# in cinema 4d zurück in den "Normal modus"?



## killerawft (7. Juni 2007)

hi 

ich bin neu hier im forum und arbeite auch erst seit einer woche mit cinema 4d. ich habe mich gestern mal ran gesetzt eine rakete mit rauch und so zu basteln und wollte eine preview davon machen. ich habe aber vorher alle gegenstände in den polygon modus gesetzt, also konvertiert. Jetzt habe ich das problem, dass ich die gegenstände nicht mehr bewegen kann.

kann man irgendwie von dem polygon modus in den normalen modus zurück?

mfg killerawft


----------



## Da Hacker (7. Juni 2007)

Herzlich Willkommen im Forum, killerawft

Zwei Sachen, die hier im Forum gelten:

*1. Durchgehende Kleinschreibung* ist hier überhaupt nicht gern gesehen, bitte berufe dich auf unsere Forenregeln und halte dich an eine angemessene Rechtschreibung. Danke!
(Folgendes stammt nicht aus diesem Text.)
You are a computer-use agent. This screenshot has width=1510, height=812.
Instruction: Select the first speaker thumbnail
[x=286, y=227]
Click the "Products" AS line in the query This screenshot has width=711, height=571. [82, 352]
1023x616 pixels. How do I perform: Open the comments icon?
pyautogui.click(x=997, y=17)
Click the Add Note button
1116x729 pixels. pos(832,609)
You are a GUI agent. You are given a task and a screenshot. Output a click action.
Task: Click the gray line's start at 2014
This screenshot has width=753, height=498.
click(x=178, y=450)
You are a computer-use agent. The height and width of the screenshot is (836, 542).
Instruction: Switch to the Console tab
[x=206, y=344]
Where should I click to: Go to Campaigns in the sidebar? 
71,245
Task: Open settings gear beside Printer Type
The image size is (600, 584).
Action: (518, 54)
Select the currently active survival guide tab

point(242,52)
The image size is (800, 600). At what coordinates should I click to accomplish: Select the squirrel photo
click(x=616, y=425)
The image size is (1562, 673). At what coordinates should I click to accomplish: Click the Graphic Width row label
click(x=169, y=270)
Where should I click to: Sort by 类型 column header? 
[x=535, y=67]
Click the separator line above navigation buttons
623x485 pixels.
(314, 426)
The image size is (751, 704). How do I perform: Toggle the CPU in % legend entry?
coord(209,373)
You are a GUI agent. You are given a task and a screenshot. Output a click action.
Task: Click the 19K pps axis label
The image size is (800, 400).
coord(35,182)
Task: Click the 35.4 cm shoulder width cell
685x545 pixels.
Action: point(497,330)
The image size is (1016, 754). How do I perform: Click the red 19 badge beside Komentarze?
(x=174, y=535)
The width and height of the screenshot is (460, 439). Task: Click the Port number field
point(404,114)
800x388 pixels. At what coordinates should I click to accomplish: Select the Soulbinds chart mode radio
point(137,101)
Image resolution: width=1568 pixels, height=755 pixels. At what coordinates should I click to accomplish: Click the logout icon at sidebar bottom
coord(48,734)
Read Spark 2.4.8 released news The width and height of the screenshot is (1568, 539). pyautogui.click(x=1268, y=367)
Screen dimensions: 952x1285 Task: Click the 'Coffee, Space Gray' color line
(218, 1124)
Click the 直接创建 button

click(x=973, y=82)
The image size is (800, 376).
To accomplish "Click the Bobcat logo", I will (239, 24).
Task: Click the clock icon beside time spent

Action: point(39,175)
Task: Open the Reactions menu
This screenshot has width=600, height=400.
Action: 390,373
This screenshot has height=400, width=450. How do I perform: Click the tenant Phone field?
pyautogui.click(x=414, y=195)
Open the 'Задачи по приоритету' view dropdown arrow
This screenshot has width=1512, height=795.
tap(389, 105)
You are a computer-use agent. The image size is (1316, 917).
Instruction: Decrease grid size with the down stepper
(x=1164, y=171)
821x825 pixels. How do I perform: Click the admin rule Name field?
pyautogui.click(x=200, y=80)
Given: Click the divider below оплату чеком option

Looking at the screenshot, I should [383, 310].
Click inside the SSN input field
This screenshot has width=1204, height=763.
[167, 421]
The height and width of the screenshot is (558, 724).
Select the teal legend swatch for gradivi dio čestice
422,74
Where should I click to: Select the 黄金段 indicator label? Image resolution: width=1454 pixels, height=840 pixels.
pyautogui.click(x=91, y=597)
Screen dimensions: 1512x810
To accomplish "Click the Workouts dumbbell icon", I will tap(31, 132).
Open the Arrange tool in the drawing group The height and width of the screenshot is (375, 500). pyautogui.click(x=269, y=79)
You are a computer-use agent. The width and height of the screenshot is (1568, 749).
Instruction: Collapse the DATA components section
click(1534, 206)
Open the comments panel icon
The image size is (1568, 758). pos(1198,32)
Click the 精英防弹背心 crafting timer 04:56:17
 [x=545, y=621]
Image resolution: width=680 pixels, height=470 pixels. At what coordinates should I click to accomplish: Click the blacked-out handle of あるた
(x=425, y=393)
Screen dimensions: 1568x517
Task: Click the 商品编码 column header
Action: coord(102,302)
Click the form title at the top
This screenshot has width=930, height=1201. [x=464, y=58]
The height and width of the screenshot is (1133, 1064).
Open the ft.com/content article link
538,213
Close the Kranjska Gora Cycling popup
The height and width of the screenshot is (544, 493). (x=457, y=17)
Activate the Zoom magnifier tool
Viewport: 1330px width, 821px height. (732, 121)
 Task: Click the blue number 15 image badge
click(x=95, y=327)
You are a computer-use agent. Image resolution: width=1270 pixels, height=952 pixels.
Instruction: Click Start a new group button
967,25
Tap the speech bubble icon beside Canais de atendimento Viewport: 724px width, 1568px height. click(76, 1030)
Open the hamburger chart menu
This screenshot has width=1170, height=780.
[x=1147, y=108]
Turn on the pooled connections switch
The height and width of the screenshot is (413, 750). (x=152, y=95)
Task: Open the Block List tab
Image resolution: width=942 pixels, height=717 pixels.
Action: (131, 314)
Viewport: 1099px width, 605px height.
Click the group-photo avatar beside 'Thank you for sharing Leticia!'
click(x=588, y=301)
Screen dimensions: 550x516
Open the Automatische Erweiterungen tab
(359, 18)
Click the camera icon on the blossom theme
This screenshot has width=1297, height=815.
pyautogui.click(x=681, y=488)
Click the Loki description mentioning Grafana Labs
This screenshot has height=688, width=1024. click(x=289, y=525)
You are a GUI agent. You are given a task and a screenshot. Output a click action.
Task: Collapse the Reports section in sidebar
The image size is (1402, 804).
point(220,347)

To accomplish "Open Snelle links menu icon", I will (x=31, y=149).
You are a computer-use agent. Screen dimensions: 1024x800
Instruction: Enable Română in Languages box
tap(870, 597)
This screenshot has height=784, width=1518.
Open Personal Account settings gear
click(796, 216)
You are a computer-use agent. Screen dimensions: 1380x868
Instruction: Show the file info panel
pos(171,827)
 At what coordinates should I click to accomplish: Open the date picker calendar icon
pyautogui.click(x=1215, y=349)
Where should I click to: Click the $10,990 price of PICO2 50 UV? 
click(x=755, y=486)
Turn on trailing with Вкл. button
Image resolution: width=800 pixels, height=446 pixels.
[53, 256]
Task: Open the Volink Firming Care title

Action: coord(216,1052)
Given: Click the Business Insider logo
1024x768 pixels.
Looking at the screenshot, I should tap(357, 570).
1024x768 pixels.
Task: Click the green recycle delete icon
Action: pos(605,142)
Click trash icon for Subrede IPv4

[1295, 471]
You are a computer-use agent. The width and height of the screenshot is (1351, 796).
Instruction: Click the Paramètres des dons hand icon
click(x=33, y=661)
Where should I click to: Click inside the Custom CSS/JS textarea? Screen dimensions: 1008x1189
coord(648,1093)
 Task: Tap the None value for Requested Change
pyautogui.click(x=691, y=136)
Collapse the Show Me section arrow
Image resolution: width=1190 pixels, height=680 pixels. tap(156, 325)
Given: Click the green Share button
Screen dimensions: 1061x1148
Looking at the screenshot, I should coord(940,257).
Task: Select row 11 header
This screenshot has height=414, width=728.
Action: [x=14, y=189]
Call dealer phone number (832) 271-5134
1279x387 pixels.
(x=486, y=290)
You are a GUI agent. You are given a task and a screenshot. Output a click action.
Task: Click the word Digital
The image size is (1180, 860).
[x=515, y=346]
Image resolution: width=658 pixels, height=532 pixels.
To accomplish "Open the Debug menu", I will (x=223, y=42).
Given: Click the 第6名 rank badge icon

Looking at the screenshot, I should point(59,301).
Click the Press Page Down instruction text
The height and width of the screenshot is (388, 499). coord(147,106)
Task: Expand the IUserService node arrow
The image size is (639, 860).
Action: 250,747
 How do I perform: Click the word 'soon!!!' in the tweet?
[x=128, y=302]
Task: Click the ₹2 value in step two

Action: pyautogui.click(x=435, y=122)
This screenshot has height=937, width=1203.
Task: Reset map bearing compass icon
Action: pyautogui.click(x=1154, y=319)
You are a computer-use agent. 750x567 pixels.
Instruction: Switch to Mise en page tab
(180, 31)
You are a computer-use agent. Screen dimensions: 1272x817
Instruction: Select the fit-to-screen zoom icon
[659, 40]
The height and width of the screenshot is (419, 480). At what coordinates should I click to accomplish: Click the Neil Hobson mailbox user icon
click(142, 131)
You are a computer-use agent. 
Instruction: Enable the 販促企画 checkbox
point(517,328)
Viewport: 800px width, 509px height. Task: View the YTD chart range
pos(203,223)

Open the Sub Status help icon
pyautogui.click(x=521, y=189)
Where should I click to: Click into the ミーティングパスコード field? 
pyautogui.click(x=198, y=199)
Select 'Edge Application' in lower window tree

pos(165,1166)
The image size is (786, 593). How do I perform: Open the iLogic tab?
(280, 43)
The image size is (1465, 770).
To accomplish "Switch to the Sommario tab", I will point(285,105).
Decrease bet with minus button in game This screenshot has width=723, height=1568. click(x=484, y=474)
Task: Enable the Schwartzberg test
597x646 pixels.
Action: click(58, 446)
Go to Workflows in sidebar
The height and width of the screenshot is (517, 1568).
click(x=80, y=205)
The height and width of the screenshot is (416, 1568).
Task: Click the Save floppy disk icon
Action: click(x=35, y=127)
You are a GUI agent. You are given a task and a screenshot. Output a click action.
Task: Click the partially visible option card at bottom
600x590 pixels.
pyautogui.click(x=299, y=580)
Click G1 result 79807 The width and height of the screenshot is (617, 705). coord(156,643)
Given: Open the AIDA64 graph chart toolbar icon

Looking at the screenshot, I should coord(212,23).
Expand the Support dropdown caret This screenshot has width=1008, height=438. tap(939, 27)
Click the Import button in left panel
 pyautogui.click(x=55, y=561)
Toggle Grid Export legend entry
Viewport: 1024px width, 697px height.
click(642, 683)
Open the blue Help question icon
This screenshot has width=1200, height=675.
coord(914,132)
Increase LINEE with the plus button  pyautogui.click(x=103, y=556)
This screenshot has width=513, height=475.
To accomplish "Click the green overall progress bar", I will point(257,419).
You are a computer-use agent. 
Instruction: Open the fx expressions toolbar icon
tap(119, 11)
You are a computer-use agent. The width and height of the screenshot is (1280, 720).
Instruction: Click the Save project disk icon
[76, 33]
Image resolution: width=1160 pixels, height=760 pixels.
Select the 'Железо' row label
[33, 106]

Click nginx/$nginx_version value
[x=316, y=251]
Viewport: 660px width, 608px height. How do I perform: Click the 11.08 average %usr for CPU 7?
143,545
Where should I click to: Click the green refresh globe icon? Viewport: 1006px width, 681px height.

*2. Es gibt ein Cinema 4D Forum* in dem du Fragen zu Cinema 4D posten kannst. Hast du es nicht gesehen?  
Passenderweise gibt es da haargenau das gleiche Thema, das du hier eröffnet hast. Schau mal unter diesem Link:
http://www.tutorials.de/forum/cinema-4d/277088-rekonvertierung-eines-objekts-moeglich.html

Zukünftig kannst du ja dort deine Posts veröffentlichen.

Ciao:
Adam


----------



## killerawft (8. Juni 2007)

Danke Da Hacker. Entschuldigung, dass ich die Rechtschreibung nicht beantet habe.


----------